POLITIQUE & INSTITUTIONS — Monde

Offensive russe en Ukraine

Kiev bombardée pendant la visite du chef de l’Onu



L’Union européenne a versé 3,5 milliards d’euros pour l’accueil des réfugiés ukrainiens dans ses États membres. (Photo: EU)

L’Union européenne a versé 3,5 milliards d’euros pour l’accueil des réfugiés ukrainiens dans ses États membres. (Photo: EU)

Les bombardements qui ont frappé Kiev jeudi soir, au même moment que la visite d’António Gutteres, visent à «humilier l’Onu» selon le président ukrainien Volodymyr Zelensky. Ils ont fait au moins dix blessés, selon un premier bilan.

Après Ankara, puis Moscou, où il avait appelé la Russie à coopérer avec l’enquête de la Cour pénale internationale (CPI) sur de possibles crimes de guerre, le secrétaire général de l’Onu, António Gutteres, s’est rendu ce jeudi 28 avril à Kiev. Peu après son arrivée, dans la soirée, la capitale ukrainienne a été frappée par des bombardements.

C’était la première fois depuis mi-avril que la ville était touchée, rappellent plusieurs médias. «La Russie démontre une fois de plus son attitude envers l’Ukraine, l’Europe et le monde», a commenté Dmytro Kouleba, ministre ukrainien des Affaires étrangères. Pour le président Volodymyr Zelensky, ces attaques visaient à «humilier l’Onu». Elles auraient fait au moins dix blessés, selon un premier bilan.

8.000 cas de possibles crimes de guerre

Dix soldats russes ont déjà été mis en examen selon le procureur général d’Ukraine, accusés de crimes de guerre à Boutcha. Les enquêteurs ukrainiens affirment avoir identifié plus de 8.000 cas de possibles crimes de guerre.

Sur le terrain, les forces russes continuent de concentrer leur offensive dans le sud et dans l’est du pays, notamment dans la région de Kharkiv et de Donetsk. Mais des explosions ont été signalées dans tout le pays comme à Polonne, dans l’ouest, à Chernihiv près de la frontière biélorusse et à Fastiv, lieu stratégique du trafic ferroviaire au sud-ouest de Kiev.

Un responsable russe annonce également que la ville contrôlée de Kherson, près de la Crimée, a l’intention d’introduire le rouble dès ce dimanche.
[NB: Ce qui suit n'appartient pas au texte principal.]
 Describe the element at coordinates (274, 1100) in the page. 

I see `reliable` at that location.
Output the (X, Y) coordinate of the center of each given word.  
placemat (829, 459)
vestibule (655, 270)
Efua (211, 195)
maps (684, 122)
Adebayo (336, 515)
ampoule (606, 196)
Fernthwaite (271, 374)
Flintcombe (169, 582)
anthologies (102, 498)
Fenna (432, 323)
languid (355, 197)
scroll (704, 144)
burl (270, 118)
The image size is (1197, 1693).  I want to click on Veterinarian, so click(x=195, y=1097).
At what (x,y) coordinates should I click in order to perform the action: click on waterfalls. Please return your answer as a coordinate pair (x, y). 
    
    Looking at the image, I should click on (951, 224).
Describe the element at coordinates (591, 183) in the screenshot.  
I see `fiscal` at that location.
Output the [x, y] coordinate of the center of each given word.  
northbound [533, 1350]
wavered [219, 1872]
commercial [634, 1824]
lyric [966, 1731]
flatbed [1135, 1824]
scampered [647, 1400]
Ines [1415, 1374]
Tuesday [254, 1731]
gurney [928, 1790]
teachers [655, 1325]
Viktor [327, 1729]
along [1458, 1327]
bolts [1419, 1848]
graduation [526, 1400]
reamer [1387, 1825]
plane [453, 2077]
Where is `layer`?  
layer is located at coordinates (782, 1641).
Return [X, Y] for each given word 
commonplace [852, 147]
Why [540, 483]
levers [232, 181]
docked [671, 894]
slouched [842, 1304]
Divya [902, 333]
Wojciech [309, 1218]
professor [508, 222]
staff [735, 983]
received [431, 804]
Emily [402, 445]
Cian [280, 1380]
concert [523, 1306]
La guerre a fait 2.829 morts et 3.180 blessés parmi les civils depuis le 24 février, selon un bilan du Haut-Commissariat des Nations unies aux droits de l’Homme. Le nombre de réfugiés ayant fui leur pays approche les 5,4 millions. Par ailleurs, la Commission européenne a versé 3,5 milliards d’euros aux 27 États membres pour l’accueil des réfugiés fuyant la guerre en Ukraine.

L’accès à la centrale de Zaporijia inquiète

La mobilisation des pays occidentaux pour aider l’Ukraine, notamment la livraison d’armes lourdes, «menacent la sécurité» européenne et «provoquent de l’instabilité» a dénoncé le Kremlin.

Les États-Unis ont de leur côté annoncer ne pas laisser Moscou «intimider» les pays européens, en réaction à l’arrêt des livraisons de gaz russe à la Pologne et à la Bulgarie. «Nous travaillons avec d’autres pays, comme la Corée, le Japon ou le Qatar, pour aider nos alliés européens menacés par ce chantage russe au gaz», a affirmé le président.

Il réclame une rallonge budgétaire de 33 milliards de dollars (31,36 milliards d’euros) pour aider Kiev. Les États-Unis «n’attaquent pas» la Russie mais «aident l’Ukraine à se défendre conter l’agression russe», a déclaré Joe Biden.

Le directeur de l’Agence internationale de l’énergie atomique (AIEA), Rafael Grossi, de retour d’Ukraine, s’inquiète quant à lui de l’impossibilité d’accéder à la centrale de Zaporijia occupée par les Russes depuis fin février.